Let me tell you what we're doing today and why. The last three episodes we leaned into the indie builder story, the Cognition-as-agent-lab story, and memory governance for multi-agent systems. Today I want to zoom into a single concrete event and let the theme come out of it, not the other way around. The event is Opus 4.8 plus the Series H valuation print, and the theme is this: the model release is no longer the headline. The harness around the model, the price the market will bear for the tokens, and the politics of who taxes the whole thing — that's the actual story now. The model is the excuse for the story. The story is the economics.

Alright, let's start with the model itself, because it's the cleanest factual hook we've got.

Anthropic shipped Claude Opus 4.8 on Thursday. Their own framing — and this is in their materials — is that it's an upgrade to Opus 4.7, not a generational leap. A modest but tangible improvement, in their words. The benchmarks tell that same story. SWE-bench Pro went from 64.3 to 69.2. Humanity's Last Exam — which they're now categorizing as a multidisciplinary reasoning test — went from 54.7 to 57.9. OSWorld Verified went from 82.8 to 83.4. The bigger jumps were Terminal-Bench 2.0, which went from 66.1 to 74.6, and GDPval, the real-world knowledge work measure, which crept from 17.53 to 18.90.

Here's the part of the benchmark table that actually matters though. For the first time, Anthropic put OpenAI's models in their launch materials as a direct comparison. Clean sweep on the slides, except for Terminal-Bench, where GPT-5.5 still leads at 78.2 against Opus 4.8's 74.6. That's not nothing. That's Anthropic showing you the chart where they win, and the one chart where they still lose is the one a lot of working developers actually care about.

The first impressions clustered around one word — honesty. Shopify engineer Tom Pritchard said Opus 4.8 has noticeably better judgment, asks the right questions, catches its own mistakes, pushes back when a plan isn't sound. A user named Kalem put it more bluntly — honesty up, everything else about the same, roughly four times less likely to bluff an error. A model that admits uncertainty beats one that sounds sure and wastes your time. That's the upgrade. That's what people noticed.

Now, contrast that with what Dan Shipper and the Every crew said. They've been testing it for about a week and their verdict is Anthropic could have called it Opus 5. They say it beats GPT-5.5 on their senior engineer bench, beats GPT-5.5 by six points on their writing benchmark, writes with fewer of those telltale AI tics, and is willing to question the frame you give it. But — and this is the caveat that matters — Shipper also says, and I'm quoting because it crystallizes the whole episode: these days a model is only as good as its harness, and Codex is still a far superior harness to the Claude desktop app. So he's still daily-driving Codex plus GPT-5.5, even with a model he thinks is arguably better.

Sameed said it shorter — Opus 4.8 is the headline, Codex versus Claude Code is the real war.

That's the through-line of the week right there. The model gets released, the model is good, and the conversation immediately moves to the wrapper.

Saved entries
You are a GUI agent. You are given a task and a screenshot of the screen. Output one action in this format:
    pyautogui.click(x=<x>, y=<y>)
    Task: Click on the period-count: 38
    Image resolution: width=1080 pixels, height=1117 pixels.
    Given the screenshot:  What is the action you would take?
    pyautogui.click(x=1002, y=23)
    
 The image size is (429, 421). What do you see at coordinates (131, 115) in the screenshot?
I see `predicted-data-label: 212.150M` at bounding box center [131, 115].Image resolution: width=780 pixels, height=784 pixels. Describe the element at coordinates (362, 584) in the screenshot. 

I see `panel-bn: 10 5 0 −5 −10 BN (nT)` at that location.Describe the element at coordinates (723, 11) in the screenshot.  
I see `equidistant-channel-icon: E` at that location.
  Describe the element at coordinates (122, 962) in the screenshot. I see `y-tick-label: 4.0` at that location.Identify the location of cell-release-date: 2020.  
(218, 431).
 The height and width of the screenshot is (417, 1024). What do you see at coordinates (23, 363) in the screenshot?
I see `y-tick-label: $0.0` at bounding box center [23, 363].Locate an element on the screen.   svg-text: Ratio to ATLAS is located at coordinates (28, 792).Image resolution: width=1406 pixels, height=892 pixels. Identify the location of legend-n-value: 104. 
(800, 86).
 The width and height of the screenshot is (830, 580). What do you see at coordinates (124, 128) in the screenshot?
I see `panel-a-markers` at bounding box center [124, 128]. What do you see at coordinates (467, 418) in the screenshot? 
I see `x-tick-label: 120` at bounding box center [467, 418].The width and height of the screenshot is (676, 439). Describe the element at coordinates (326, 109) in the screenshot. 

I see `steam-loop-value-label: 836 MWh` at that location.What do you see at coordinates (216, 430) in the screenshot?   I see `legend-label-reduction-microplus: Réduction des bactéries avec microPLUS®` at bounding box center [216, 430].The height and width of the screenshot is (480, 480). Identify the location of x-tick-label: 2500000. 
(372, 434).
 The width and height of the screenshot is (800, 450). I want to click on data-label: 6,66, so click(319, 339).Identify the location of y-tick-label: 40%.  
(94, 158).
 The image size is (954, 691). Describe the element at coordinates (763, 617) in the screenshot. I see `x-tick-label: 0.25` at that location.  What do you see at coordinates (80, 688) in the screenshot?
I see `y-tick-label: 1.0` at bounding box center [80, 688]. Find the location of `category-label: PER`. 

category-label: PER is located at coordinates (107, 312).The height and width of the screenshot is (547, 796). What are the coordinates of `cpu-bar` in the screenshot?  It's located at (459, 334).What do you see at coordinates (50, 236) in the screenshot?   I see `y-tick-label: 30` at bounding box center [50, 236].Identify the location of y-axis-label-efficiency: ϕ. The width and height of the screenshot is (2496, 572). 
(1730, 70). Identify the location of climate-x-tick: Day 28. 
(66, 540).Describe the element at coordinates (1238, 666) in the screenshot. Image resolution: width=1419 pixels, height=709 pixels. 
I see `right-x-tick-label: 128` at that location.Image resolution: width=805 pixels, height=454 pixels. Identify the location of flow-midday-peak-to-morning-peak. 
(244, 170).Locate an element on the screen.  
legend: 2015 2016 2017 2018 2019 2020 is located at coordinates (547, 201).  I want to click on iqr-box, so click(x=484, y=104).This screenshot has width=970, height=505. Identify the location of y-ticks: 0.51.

WHAT THE TASK REQUIRES:
Reproduce the portion of the Opus 4.8 passage starting at "Now, contrast that" and ending at "is arguably better.", word for word.

ANSWER FOR THE TASK:
Now, contrast that with what Dan Shipper and the Every crew said. They've been testing it for about a week and their verdict is Anthropic could have called it Opus 5. They say it beats GPT-5.5 on their senior engineer bench, beats GPT-5.5 by six points on their writing benchmark, writes with fewer of those telltale AI tics, and is willing to question the frame you give it. But — and this is the caveat that matters — Shipper also says, and I'm quoting because it crystallizes the whole episode: these days a model is only as good as its harness, and Codex is still a far superior harness to the Claude desktop app. So he's still daily-driving Codex plus GPT-5.5, even with a model he thinks is arguably better.